A massive search of the Wilseyville property turned up a staggering amount of evidence including the corpses of two men, blood-stained bed sheets and power tools, and more than 50 lbs. of charred human bones and teeth. Among the evidence were Okoro's purse, clothing and an 11-page, handwritten journal Okoro wrote detailing her devastating life story and her doomed hopes for a "happily ever after."

"Those 11 pages are all I have of my mother," Gyant tells PEOPLE.

Gyant recalls the TV coverage of Ng's trial that resulted in 11 homicide convictions and a death penalty ruling in 1999. But she had no idea her biological mother was a victim until 2002, when she received a phone call from Okoro's sister and learned of her mother's identity and heartbreaking fate.

Charles Ng; Leonard Lake
Charles Ng, Leonard Lake. Nick Ut/AP/Shutterstock; Bettmann Archive

Drawing on Okoro's recovered journal, discussions with detectives and a poignant visit to her mother's tiny apartment, Gyant wrote and released A Letter from Sheri, a cathartic, fictional but fact-based biography of her mother. She maintains a loving relationship with her adoptive family but has also gotten to know her biological father. She is currently searching for her brother.

-- PROVIDED MATERIAL --
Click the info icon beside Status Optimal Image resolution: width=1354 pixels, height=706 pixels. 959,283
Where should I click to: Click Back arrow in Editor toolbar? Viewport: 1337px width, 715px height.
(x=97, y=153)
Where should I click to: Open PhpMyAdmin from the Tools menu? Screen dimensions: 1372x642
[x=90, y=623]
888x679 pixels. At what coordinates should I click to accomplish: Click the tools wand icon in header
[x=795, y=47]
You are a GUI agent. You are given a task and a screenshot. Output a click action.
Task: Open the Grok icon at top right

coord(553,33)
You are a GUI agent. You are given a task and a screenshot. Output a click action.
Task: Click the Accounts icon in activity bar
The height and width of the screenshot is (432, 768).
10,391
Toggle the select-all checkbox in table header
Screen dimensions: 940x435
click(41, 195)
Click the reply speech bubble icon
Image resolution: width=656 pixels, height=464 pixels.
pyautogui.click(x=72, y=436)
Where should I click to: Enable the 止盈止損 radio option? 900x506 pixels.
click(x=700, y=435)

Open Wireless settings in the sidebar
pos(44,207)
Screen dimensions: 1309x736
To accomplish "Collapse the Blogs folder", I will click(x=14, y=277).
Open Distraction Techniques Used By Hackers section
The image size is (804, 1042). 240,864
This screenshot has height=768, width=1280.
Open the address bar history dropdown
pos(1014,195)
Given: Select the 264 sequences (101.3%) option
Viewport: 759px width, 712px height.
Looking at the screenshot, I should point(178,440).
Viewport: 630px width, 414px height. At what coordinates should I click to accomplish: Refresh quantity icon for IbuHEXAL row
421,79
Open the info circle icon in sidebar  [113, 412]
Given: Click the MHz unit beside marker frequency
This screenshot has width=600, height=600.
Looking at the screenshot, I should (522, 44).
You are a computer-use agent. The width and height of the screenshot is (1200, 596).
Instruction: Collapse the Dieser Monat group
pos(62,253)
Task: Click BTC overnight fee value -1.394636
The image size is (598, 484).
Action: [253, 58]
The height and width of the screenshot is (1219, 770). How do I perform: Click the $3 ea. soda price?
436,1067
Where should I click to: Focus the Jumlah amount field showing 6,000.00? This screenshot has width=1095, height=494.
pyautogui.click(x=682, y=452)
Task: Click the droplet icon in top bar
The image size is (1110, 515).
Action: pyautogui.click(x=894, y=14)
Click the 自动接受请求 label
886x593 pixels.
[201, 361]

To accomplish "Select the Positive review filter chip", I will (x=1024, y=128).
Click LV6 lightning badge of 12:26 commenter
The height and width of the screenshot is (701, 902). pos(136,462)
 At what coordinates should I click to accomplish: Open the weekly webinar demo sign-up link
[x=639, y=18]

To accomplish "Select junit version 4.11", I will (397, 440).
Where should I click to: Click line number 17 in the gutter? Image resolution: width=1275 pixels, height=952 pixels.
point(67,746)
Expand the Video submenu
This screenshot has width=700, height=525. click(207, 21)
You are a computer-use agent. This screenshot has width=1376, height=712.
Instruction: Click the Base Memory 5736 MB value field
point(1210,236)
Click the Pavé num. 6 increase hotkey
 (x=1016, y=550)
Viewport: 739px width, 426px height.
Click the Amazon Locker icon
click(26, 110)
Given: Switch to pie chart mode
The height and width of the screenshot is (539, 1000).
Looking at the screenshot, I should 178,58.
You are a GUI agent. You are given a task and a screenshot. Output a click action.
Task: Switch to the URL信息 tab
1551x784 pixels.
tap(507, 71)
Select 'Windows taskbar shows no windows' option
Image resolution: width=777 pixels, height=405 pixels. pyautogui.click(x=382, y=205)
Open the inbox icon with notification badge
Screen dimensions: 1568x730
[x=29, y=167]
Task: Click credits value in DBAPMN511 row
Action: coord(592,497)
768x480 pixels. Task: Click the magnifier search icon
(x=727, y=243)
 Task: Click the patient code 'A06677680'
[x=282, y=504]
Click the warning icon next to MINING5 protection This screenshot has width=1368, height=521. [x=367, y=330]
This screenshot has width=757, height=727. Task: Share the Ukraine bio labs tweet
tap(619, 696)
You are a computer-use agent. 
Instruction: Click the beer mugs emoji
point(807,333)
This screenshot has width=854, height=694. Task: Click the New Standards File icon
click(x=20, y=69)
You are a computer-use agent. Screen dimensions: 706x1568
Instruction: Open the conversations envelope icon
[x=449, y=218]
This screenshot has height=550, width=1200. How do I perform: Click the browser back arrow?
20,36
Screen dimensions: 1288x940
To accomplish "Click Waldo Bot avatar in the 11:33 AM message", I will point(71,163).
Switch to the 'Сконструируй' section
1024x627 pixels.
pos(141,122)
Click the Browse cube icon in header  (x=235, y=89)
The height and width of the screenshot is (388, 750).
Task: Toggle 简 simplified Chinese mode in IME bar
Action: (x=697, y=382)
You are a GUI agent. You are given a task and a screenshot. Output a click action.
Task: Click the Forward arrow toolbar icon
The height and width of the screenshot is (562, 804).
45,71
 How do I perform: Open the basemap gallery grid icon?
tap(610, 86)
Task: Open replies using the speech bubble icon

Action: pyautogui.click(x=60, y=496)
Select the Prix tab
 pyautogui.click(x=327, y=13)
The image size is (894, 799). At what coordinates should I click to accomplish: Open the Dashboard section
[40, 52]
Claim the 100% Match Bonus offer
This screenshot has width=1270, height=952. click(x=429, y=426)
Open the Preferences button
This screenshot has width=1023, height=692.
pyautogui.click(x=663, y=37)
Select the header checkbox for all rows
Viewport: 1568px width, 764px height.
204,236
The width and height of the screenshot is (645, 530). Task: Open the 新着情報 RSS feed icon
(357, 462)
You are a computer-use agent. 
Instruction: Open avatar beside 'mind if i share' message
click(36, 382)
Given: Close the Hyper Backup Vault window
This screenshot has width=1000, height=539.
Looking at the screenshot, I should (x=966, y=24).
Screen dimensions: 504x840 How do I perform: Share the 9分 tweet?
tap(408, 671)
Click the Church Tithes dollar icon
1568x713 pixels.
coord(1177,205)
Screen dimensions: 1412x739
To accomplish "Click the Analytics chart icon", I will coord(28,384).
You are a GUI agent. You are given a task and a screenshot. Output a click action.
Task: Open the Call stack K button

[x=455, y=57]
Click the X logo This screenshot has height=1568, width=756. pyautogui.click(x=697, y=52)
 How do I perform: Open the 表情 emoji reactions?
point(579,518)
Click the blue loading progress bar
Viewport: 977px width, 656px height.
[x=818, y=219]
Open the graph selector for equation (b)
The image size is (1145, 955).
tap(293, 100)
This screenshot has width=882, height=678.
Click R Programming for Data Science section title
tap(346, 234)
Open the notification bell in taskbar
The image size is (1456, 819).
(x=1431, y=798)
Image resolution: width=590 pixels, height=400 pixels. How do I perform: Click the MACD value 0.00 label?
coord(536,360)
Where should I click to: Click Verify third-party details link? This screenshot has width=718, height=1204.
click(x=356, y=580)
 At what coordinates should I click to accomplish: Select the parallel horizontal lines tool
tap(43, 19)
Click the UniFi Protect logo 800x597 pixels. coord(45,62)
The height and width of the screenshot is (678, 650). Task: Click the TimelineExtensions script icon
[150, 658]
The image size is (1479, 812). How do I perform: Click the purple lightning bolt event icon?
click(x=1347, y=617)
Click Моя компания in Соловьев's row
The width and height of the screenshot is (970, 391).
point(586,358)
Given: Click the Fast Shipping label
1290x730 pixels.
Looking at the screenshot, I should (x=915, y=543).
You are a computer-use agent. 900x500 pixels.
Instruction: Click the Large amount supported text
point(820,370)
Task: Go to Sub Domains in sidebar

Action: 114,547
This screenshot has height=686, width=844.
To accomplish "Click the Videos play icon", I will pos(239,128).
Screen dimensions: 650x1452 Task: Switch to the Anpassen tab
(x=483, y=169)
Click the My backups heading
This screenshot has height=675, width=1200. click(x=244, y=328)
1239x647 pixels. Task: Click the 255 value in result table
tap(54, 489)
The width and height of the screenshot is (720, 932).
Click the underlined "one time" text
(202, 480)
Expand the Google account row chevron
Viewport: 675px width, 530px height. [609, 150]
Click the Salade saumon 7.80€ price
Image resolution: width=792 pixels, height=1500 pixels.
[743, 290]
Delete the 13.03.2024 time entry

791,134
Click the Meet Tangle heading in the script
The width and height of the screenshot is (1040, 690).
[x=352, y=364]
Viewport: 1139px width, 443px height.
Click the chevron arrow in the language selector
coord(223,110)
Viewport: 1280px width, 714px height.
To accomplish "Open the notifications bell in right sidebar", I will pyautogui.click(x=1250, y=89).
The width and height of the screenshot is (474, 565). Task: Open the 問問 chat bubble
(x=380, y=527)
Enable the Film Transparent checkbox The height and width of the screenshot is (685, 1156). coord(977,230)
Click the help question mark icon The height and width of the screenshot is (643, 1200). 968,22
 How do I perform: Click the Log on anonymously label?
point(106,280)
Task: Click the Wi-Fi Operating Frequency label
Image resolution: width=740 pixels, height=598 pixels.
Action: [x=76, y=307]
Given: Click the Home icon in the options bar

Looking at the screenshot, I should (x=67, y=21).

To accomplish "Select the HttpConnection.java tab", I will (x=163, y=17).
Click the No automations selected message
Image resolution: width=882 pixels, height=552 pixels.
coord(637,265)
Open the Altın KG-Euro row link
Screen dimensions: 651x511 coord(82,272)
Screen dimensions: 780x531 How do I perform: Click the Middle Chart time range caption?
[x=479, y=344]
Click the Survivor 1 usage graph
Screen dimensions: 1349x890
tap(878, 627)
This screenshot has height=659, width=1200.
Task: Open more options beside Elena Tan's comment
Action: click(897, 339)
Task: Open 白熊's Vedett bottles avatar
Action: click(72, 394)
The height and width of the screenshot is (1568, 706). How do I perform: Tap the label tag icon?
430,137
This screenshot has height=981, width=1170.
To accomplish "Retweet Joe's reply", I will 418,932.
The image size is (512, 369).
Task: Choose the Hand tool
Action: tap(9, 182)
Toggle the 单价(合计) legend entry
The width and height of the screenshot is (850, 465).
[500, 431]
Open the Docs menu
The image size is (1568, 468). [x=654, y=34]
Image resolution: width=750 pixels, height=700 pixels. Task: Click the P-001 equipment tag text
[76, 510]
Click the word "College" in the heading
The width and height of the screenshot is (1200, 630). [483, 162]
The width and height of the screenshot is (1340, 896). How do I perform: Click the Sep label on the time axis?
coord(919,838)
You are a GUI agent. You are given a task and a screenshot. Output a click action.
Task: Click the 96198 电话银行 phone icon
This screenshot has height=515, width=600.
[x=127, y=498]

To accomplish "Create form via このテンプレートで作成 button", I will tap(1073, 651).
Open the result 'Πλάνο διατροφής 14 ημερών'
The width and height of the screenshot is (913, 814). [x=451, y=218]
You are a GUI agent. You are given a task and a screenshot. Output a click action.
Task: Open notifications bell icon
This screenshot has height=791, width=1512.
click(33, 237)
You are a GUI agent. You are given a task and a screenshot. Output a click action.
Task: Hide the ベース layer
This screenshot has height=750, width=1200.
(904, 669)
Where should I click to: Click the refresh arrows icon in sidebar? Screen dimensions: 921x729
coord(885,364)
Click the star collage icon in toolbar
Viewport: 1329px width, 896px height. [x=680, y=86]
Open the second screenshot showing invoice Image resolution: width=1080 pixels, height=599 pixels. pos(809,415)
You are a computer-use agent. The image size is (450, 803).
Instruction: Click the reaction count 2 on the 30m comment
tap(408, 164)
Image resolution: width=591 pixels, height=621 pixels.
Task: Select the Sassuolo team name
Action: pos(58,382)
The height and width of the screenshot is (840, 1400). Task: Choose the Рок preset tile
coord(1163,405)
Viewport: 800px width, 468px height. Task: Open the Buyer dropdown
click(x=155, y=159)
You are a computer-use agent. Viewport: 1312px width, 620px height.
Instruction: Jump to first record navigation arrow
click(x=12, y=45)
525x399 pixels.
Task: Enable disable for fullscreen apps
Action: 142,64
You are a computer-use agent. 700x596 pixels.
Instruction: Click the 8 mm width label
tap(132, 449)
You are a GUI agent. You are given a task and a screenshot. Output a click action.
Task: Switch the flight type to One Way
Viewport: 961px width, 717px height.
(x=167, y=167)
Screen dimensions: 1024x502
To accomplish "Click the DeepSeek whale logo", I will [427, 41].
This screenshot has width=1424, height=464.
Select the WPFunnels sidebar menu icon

-- TASK GOAL --
Reproduce the passage about Sheri Okoro word for word, from "A massive search" up to and including "and heartbreaking fate.".

-- TASK OUTPUT --
A massive search of the Wilseyville property turned up a staggering amount of evidence including the corpses of two men, blood-stained bed sheets and power tools, and more than 50 lbs. of charred human bones and teeth. Among the evidence were Okoro's purse, clothing and an 11-page, handwritten journal Okoro wrote detailing her devastating life story and her doomed hopes for a "happily ever after."

"Those 11 pages are all I have of my mother," Gyant tells PEOPLE.

Gyant recalls the TV coverage of Ng's trial that resulted in 11 homicide convictions and a death penalty ruling in 1999. But she had no idea her biological mother was a victim until 2002, when she received a phone call from Okoro's sister and learned of her mother's identity and heartbreaking fate.